2025 Poster Presentations
P125: HEAD SCRATCHER: A SKULL BASE LESION WITHOUT DEFINITIVE DIAGNOSIS
Kelly R Sala, BS1; Kurt C Mueller, MD1; Samuel R Barber, MD2; Moises A Arriaga, MD1; 1Louisiana State University Health Sciences Center - New Orleans; 2Barrow Neurological Institute
Case Description: In July 2015, a 44-year-old woman presented to her local hospital with left otalgia and headache. Shortly thereafter, she was found to have a large nasopharyngeal/skull base lesion involving the left nasopharynx, temporal fossa, cavernous sinus, and petrous temporal bone. She had previously undergone three separate biopsies without a definitive diagnosis. Four months later, she developed diplopia, trismus, headache, left facial tingling & pain, neck pain, left sided hearing loss, nausea, vomiting, and an unintentional 37-pound weight loss. Physical examination revealed left trigeminal hypoesthesia, left abducens paralysis, absence of hearing on the left, severe trismus with minimal mouth opening, and firm and tender left level II lymphadenopathy. Audiogram indicated left profound sensorineural hearing loss (SNHL). A fine needle aspiration of this mass was nondiagnostic, revealing only mixed inflammatory infiltrate. A bone marrow biopsy in 2015 revealed only hypercellular bone marrow with myeloid hyperplasia, but no features of a lymphoproliferative disorder. An ensuing endonasal endoscopic excisional biopsy of this nasopharyngeal mass only revealed benign mucosal and submucosal tissue with marked acute and chronic inflammation, but no evidence of a neoplasm. Flow cytometry was unremarkable.
She was subsequently started on antibiotics and high dose prednisone with significant improvement in her diplopia & trismus. In March 2016, she developed new onset bilateral lower extremity neuropathy with a truncal rash of many small circular hyperpigmented papules. She was started on gabapentin and was evaluated by rheumatology, whereupon ANA, ANCA, and IgG4 values were all unremarkable. Further laboratory workup revealed markedly elevated IgG at 1730 mg/dL (767 – 1590 mg/dL). Her kappa/lambda ratio was not elevated. Serum and urine protein electrophoresis were not performed. Her serum creatinine was generally unremarkable, and alkaline phosphatase had been consistently elevated, up to 189 IU/L (44 – 121 IU/L).
CT & MRI on initial presentation.
In May 2024, she returned with improvement of her symptoms and dramatic reconstitution of bone at the central skull base, clivus, and lateral wall of the cochlea.

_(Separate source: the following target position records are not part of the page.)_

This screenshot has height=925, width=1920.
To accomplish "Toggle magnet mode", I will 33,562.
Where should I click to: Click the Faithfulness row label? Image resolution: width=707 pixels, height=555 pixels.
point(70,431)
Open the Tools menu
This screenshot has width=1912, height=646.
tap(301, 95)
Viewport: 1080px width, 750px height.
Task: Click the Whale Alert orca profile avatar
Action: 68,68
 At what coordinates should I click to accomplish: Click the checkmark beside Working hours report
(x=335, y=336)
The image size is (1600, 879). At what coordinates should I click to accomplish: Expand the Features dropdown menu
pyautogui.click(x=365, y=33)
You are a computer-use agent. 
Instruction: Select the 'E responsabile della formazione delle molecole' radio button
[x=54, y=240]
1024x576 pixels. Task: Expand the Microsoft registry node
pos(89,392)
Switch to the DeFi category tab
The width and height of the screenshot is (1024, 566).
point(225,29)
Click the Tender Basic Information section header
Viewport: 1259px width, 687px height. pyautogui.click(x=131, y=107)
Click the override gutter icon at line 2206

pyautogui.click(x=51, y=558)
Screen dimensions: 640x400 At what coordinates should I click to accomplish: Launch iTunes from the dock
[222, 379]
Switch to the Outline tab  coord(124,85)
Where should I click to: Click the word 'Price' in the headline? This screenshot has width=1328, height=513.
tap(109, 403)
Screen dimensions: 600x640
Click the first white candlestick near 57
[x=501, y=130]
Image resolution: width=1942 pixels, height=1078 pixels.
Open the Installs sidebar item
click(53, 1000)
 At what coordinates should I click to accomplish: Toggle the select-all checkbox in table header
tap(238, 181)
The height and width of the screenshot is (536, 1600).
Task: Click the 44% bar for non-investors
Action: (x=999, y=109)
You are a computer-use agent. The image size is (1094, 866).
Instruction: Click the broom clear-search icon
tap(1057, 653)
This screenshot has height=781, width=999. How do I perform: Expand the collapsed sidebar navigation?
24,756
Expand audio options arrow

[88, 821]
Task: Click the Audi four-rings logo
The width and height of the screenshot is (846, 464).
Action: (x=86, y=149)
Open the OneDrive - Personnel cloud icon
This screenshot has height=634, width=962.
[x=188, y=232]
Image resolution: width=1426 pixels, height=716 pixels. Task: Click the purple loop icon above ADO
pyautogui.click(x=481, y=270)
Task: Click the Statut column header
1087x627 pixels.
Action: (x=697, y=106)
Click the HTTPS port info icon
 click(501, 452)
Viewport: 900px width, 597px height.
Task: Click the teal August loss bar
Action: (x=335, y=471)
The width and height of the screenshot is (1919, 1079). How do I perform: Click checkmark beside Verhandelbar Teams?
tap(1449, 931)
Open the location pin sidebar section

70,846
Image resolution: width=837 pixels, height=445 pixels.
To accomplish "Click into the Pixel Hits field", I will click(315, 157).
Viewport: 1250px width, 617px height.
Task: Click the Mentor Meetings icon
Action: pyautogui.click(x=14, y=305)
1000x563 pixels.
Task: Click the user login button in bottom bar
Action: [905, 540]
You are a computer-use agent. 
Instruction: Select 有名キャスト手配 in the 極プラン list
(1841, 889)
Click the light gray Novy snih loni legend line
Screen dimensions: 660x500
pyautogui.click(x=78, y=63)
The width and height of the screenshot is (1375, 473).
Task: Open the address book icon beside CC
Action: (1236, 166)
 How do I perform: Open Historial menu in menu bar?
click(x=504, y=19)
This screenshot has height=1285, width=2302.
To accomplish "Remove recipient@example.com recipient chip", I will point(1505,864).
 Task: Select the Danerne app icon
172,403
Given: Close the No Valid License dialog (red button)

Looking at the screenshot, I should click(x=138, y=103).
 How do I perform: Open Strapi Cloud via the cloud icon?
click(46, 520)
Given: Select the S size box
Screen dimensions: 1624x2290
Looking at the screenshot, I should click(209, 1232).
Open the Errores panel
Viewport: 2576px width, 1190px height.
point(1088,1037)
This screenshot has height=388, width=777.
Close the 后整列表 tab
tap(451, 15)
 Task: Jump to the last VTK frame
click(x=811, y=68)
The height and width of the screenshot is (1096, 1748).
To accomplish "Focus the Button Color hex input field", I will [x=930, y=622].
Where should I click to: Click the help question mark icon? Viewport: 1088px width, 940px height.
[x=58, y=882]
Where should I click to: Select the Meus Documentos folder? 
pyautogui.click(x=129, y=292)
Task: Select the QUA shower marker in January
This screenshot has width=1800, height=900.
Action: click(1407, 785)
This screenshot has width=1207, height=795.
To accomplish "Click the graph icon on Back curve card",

She remains with profound left SNHL. Presently, she is being managed conservatively and undergoing evaluation for hearing rehabilitation.
CT & MRI in March 2024.
Discussion: This patient had an unusual skull base lesion which initially caused significant morbidity but greatly improved with demonstration of remineralization of bone and improvement of subjective symptoms despite conservative and expectant management only. Various lab values and imaging over time raises concern for a few possible hematologic/lymphoproliferative etiologies, with no well-fitting diagnosis.
Solitary plasmacytoma and IgG monoclonal gammopathy of undetermined significance (MGUS) are promising differential diagnoses given the patient’s response to therapy and evolution of findings over time. Solitary plasmacytoma has been shown in literature to re-mineralize, and it is associated with persistently elevated alkaline phosphatase. POEMS syndrome could possibly encompass all the patient's symptoms and laboratory findings, although the patient did not present with any appreciable organomegaly to complete the traditional POEMS sequelae. Other differential diagnoses such as multiple myeloma, meningioma, schwannoma, chordoma, and nasopharyngeal carcinoma are less likely. Further workup is required to reach a definitive diagnosis.